The next step sets a target of 0% for those assets with a price that does not exceed the 10-month simple moving average.

Finally, we equal-weight the portfolio with the ETFs that are trending.

Run the backtest and analyze the results

Running the backtest is a few lines of code.

start = pd.Timestamp("2010")
end = pd.Timestamp("2023-06-30")

perf = run_algorithm(
    start=start,
    end=end,
    initialize=initialize,
    capital_base=100000,
    bundle="quandl-eod"
)

Call the run_algorithm function with the start date, end date, and name of your initialize function. It takes about a minute to run.

Now the fun part.

returns, positions, transactions = \
    pf.utils.extract_rets_pos_txn_from_zipline(perf)


pf.create_full_tear_sheet(
    returns,
    positions=positions,
    transactions=transactions,
    round_trips=True,
)
How to establish a strategy with really strong 57% returns. It’s an easy-to-establish, ETF-based strategy that rebalances monthly.
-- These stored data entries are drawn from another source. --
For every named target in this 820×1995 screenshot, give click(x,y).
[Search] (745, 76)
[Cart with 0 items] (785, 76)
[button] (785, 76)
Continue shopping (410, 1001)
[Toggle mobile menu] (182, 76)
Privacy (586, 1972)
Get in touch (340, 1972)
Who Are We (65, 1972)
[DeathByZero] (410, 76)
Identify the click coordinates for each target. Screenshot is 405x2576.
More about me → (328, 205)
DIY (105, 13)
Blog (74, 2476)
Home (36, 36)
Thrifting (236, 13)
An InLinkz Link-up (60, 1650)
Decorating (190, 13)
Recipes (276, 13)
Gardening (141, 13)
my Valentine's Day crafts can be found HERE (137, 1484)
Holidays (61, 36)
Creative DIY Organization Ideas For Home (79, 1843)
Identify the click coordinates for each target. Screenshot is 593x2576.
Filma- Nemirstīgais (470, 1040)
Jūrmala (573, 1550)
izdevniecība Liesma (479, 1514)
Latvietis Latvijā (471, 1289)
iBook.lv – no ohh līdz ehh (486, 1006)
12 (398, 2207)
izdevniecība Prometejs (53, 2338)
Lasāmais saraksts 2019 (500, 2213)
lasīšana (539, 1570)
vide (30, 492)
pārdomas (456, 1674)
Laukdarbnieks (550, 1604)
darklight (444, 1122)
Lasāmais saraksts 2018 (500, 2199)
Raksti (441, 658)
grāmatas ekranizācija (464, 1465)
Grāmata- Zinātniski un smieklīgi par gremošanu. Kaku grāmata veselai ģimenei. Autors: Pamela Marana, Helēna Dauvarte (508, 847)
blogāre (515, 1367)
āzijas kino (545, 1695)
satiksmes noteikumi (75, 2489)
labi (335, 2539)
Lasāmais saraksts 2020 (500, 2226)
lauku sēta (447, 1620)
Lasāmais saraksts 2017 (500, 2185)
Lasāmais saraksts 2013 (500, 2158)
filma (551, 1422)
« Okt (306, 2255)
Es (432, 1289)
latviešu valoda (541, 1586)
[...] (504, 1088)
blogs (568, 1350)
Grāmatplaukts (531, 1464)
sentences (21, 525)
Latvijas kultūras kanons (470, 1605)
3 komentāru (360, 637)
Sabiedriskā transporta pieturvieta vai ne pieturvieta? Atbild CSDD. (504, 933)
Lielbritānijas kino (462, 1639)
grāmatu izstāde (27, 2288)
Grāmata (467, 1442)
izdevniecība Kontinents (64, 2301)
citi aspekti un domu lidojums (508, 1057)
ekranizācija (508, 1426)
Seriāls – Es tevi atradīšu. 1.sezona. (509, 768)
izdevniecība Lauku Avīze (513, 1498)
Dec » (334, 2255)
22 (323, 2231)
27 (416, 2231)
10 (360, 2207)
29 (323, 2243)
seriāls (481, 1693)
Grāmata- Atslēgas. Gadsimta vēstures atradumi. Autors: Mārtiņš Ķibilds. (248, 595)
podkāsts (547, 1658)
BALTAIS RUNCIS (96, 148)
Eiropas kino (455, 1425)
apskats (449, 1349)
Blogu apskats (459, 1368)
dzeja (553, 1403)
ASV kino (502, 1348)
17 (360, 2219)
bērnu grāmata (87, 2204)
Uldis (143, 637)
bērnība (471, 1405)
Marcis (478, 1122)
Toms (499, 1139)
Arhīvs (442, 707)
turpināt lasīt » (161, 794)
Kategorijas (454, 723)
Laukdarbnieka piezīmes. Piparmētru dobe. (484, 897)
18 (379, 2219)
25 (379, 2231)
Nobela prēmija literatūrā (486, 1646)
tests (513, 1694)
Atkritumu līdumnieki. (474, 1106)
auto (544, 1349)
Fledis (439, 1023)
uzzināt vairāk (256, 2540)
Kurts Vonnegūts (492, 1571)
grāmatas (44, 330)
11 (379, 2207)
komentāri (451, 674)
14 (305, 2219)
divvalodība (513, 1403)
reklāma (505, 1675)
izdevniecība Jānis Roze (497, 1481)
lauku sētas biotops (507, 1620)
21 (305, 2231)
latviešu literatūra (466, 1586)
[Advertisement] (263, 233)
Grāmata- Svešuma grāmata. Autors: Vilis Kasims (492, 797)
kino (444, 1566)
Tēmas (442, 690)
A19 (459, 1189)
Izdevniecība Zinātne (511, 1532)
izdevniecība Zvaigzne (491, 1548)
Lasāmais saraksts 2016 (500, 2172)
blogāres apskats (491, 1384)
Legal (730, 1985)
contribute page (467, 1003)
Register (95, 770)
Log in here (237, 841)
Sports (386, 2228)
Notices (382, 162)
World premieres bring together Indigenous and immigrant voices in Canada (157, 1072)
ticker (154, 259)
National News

PyFolio comes with a utility function to extract returns, positions, and transactions from the backtest result. From there, you can call a single function and get dozens of risk and performance metrics printed to the screen.

Here’s some highlights:

  • 57% cumulative return
  • 12.6% annual volatility
  • -28.2% drawdown

And the lowlights:

  • 3.4% annual return
  • 0.33 Sharpe
  • 0.77 average win to loss ratio

This is a stable, low volatility strategy you can easily incorporate into your portfolio. Add it alongside more aggressive strategies for diversification.

Action steps

Your action step this week is to modify the strategy to use different ETFs for different asset classes. Try out different rebalancing schedules, too.